Enver now informed me that the Allied ships were bombarding in reckless fashion, and ignoring the well-established international rule that such bombardments should be directed only against fortified places. British and French shells, he said, were falling everywhere, destroying unprotected Moslem villages and killing hundreds of innocent non-combatants. Enver asked me to inform the Allied Governments that such activities must immediately cease. He had decided to collect all the British and French citizens who were then living in Constantinople, take them down to the Gallipoli Peninsula, and scatter them in Moslem villages and towns. The Allied fleets would then be throwing their projectiles not only against peaceful and unprotected Moslems, but against their own countrymen. It was Enver’s idea that this threat, communicated by the American Ambassador to the British and French Governments, would soon put an end to “atrocities” of this kind. I was given a few days’ respite to get the information to London and Paris.
At that time about 3,000 British and French citizens were living in Constantinople. The great majority belonged to the class known as Levantines; nearly all had been born in Turkey, and in many cases their families had been domiciled in that country for two or more generations. The retention of their European citizenship is almost their only contact with the nation from which they have sprung. Not uncommonly we meet in the larger cities of Turkey men and women who are English by race and nationality, but who speak no English, French being the usual language of the Levantine. The great majority have never set foot in England, or any other European country; they have only one home, and that is Turkey. The fact that the Levantine usually retains citizenship in the nation of his origin was now apparently making him a fitting object for Turkish vengeance.
Besides these Levantines, a large number of English and French were then living in Constantinople as teachers in the schools, as missionaries, and as important business men and merchants. The Ottoman Government now proposed to assemble all these residents, both those who were immediately and those who were remotely connected with Great Britain and France, and to place them in exposed positions on the Gallipoli Peninsula as targets for the Allied fleet.
Naturally my first question when I received the startling information was whether the warships were really bombarding defenceless towns. If they were murdering non-combatant men, women, and children in this reckless fashion, such an act of reprisal as Enver now proposed would probably have had some justification. It seemed to me incredible, however, that the English and French could commit such barbarities. I had already received many complaints of this kind from Turkish officials which, on investigation, had turned out to be untrue. Only a little while before, Dr.
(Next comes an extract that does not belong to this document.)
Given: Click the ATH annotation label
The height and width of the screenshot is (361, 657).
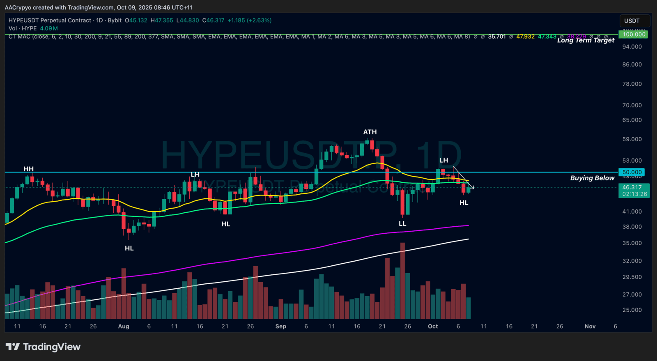Looking at the screenshot, I should coord(370,132).
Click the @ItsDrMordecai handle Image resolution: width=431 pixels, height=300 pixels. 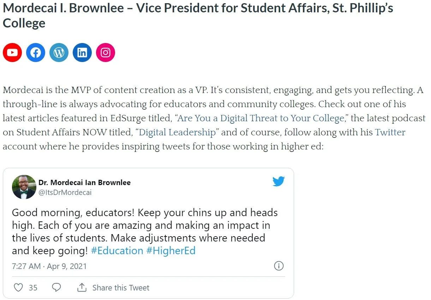(65, 192)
Meyer, the first assistant to Suleyman Nouman, the Chief of the Medical Staff, had notified me that the British fleet had bombarded a Turkish hospital and killed 1,000 invalids. When I looked into the matter, I found that the building had been but slightly damaged, and only one man killed.
I now naturally suspected that this latest tale of Allied barbarity rested on a similarly flimsy foundation. I soon discovered, indeed, that this was the case. The Allied fleet was not bombarding Moslem villages at all. A number of British warships had been stationed in the Gulf of Saros, an indentation of the Ægean Sea, on the western side of the Peninsula, and from this vantage point they were throwing shells into the city of Gallipoli. All the “bombarding” of towns in which they were now engaging was limited to this one city. In doing this the British Navy was not violating the rules of civilised warfare, for Gallipoli had long since been evacuated of its civilian population, and the Turks had established military headquarters in several of the houses, which had properly become the object of the Allied attack. I certainly knew of no rule of warfare which prohibited an attack upon a military headquarters! As to the stories of murdered civilians—men, women, and children—these proved to be gross exaggerations; as almost the entire civilian population had long since left, any casualties resulting from the bombardment must have been confined to the armed forces of the Empire.
I now discussed the situation for some time with Mr. Ernest Weyl, who was generally recognised as the leading French citizen in Constantinople, and with Mr. Hoffman Philip, the Conseiller of the Embassy, and then decided that I would go immediately to the Sublime Porte and protest to Enver.
The Council of Ministers was sitting at the time, but Enver came out. His mood was more demonstrative than usual. As he described the attack, of the British fleet he became extremely angry; it was not the imperturbable Enver with whom I had become so familiar.
“These cowardly English!” he exclaimed. “They tried for a long time to get through the Dardanelles, and we were too much for them! And see what kind of a revenge they are taking. Their ships sneak up into the outer bay, where our guns cannot reach them, and shoot over the hills at our little villages, killing harmless old men, women, and children, and bombarding our hospitals. Do you think we are going to let them do that? And what can we do? Our guns don’t reach over the hills, so that we cannot meet them in battle. If we could, we would drive them off, just as we did at the straits a month ago. We have no fleet to send to England to bombard their unfortified towns as they are bombarding ours, so we have decided to move all the English and French we can find to Gallipoli. Let them kill their own people as well as ours.”
I told him that, granted that the circumstances were as he had stated them, he had grounds for indignation. But I called his attention to the fact that he was wrong; that he was accusing the Allies of crimes which they were not committing.
“This is about the most barbarous thing that you have ever contemplated,” I said. “The British have a perfect right to attack a military headquarters like Gallipoli.”